Differential regulation of the glucagon and insulin I gene promoters by the basic helix-loop-helix transcription factors E47 and BETA2.

The insulin and glucagon genes are expressed in the beta and alpha cells of the islets of Langerhans, respectively. The factors controlling their cell- and islet-specific expression are poorly known. Insulin-enhancer factor-1 (IEF1) has previously been shown to interact with the E boxes of the rat insulin I and II genes and was proposed to play a critical role in beta cell-specific expression.

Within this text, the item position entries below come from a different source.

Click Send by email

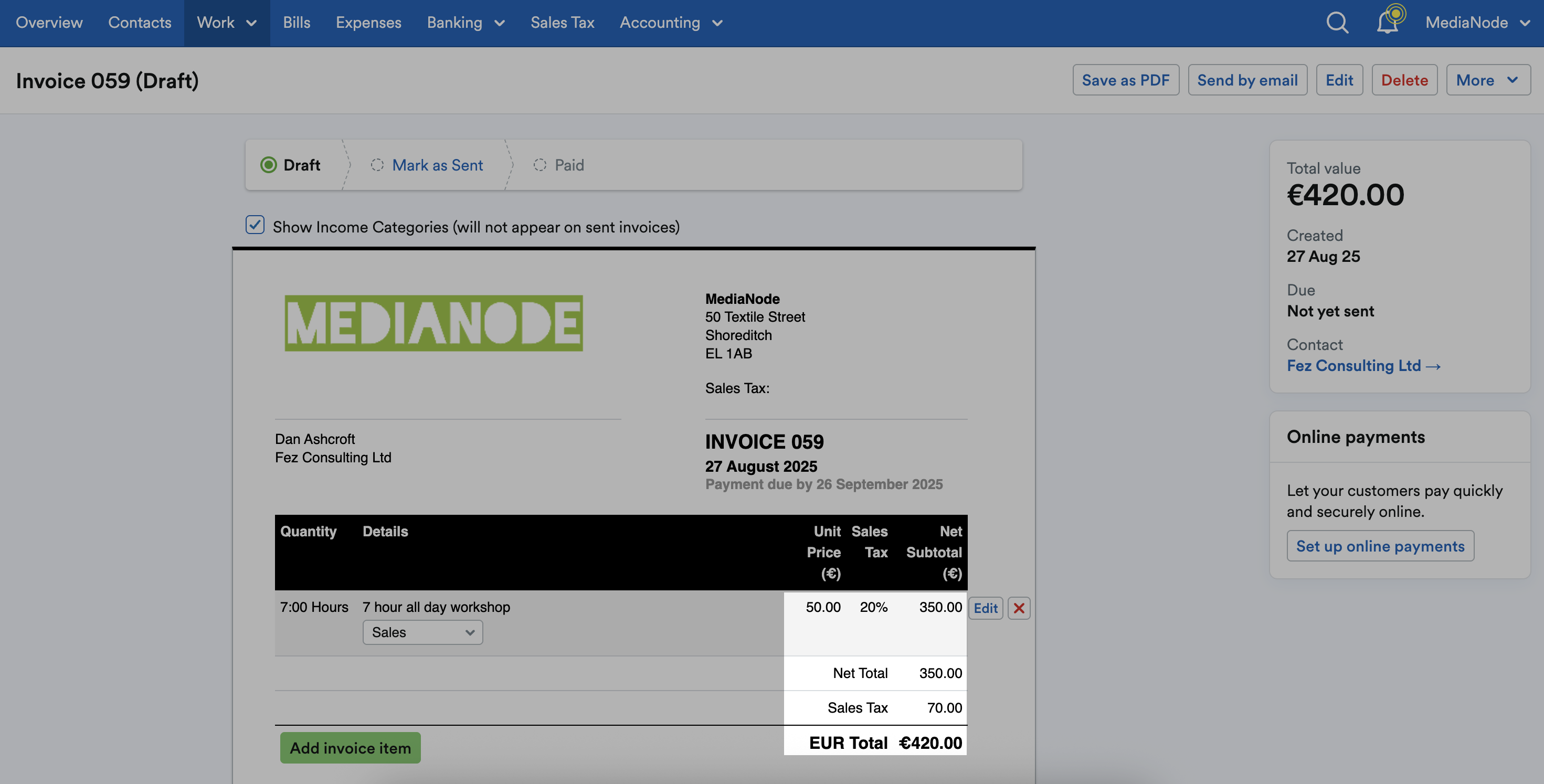tap(1247, 79)
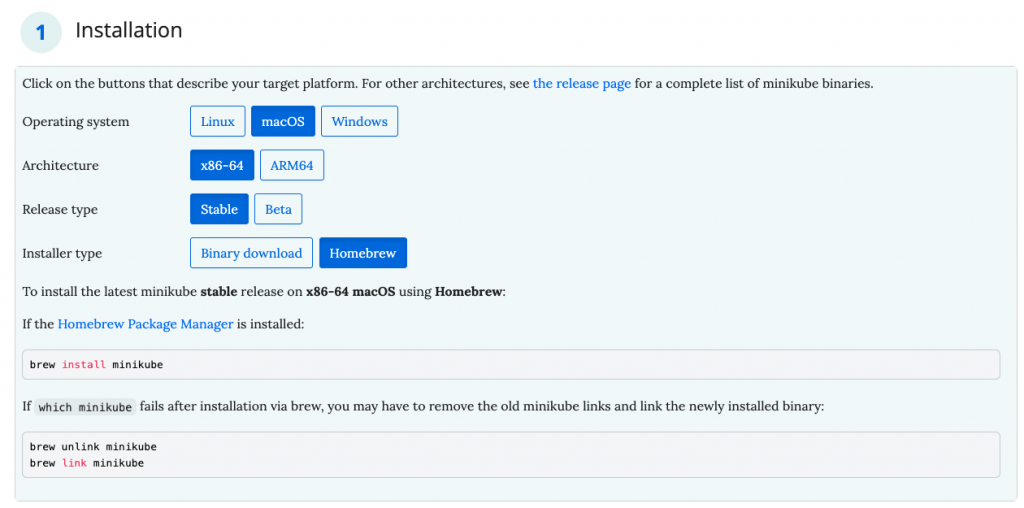Choose the Homebrew installer type

click(x=363, y=254)
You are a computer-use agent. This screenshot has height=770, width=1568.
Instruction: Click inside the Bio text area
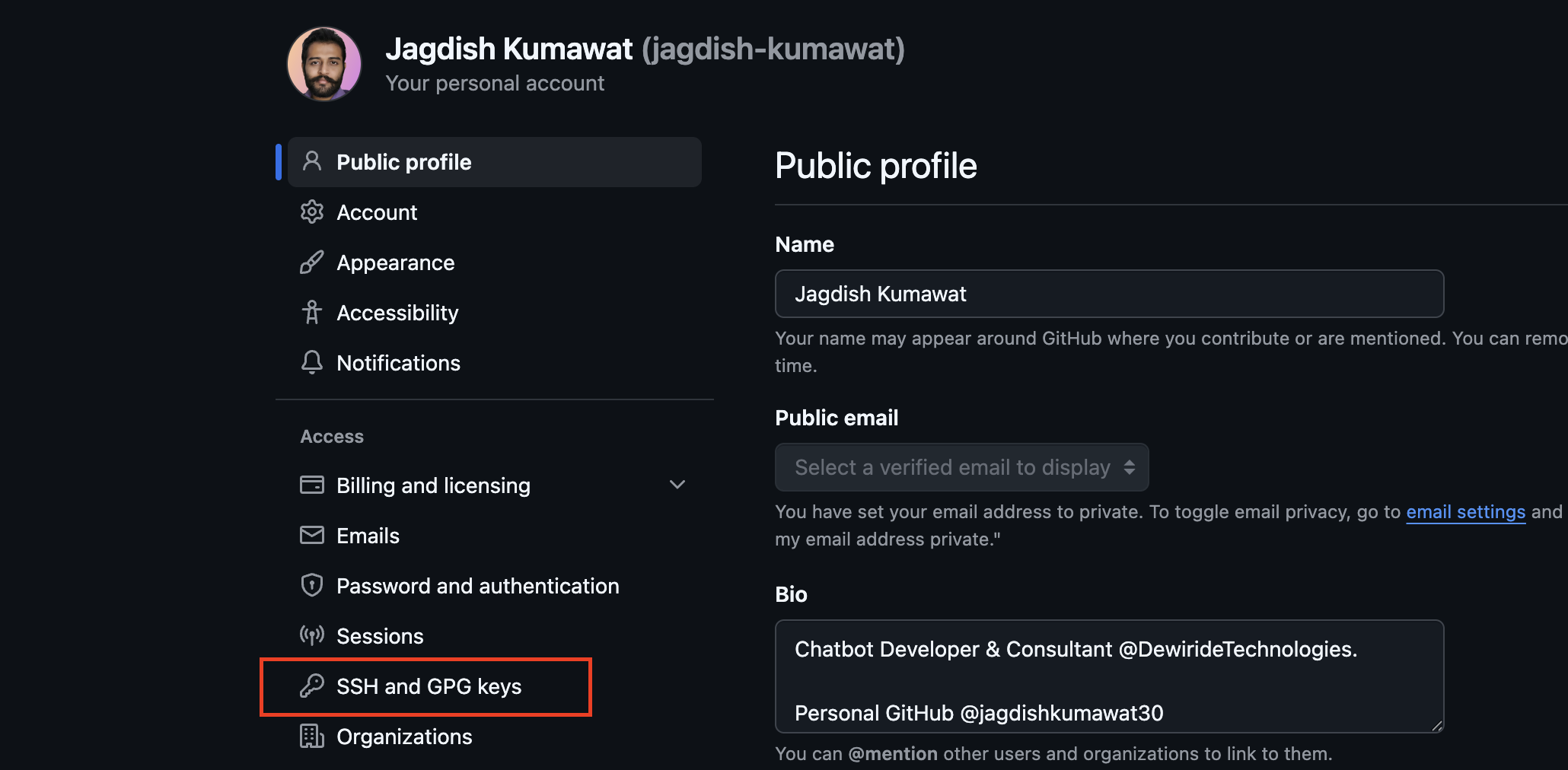point(1107,676)
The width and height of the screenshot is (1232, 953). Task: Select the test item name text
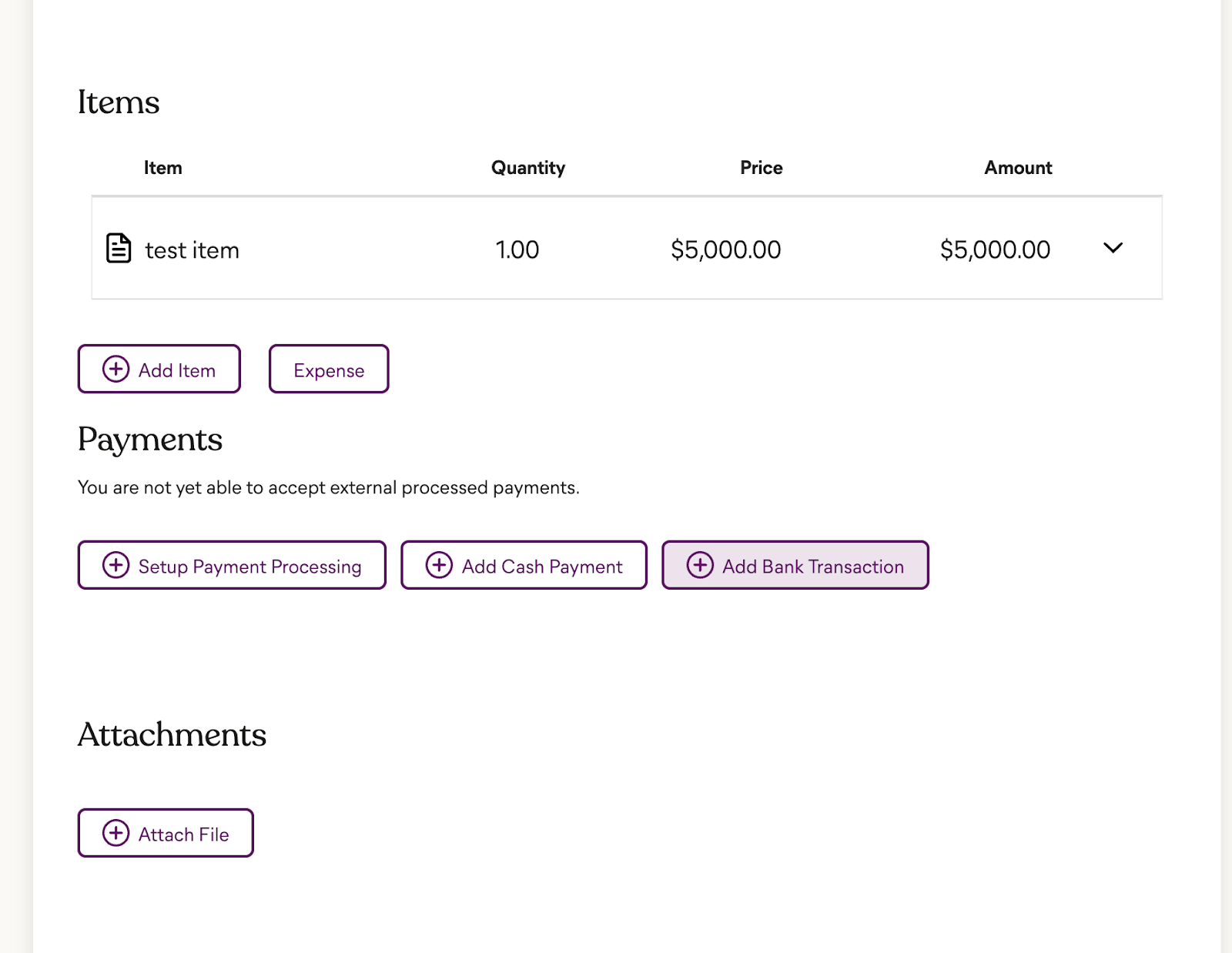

BETA2, a recently identified basic helix-loop-helix (bHLH) protein, binds with high affinity and transactivates the rat insulin II gene upon dimerization with the ubiquitous bHLH protein E47. We show here that the heterodimer E47/BETA2 also binds and transactivates the rat insulin I and glucagon genes and exhibits the same characteristics as IEF1. In transfection experiments, the E boxes of the insulin I and glucagon genes confer transcriptional activity in both insulin- and glucagon-producing cells, which is increased by overexpression of E47 and BETA2. However, overexpression of E47 inhibits only E box-mediated glucagon gene expression, whereas it activates insulin gene transcription, indicating that the E boxes of the insulin and glucagon genes display gene-specific characteristics. We conclude that the heterodimer E47/BETA2 represents an islet-specific factor that controls both insulin and glucagon gene transcription and that the E47/BETA2 ratio may be important for regulated gene expression.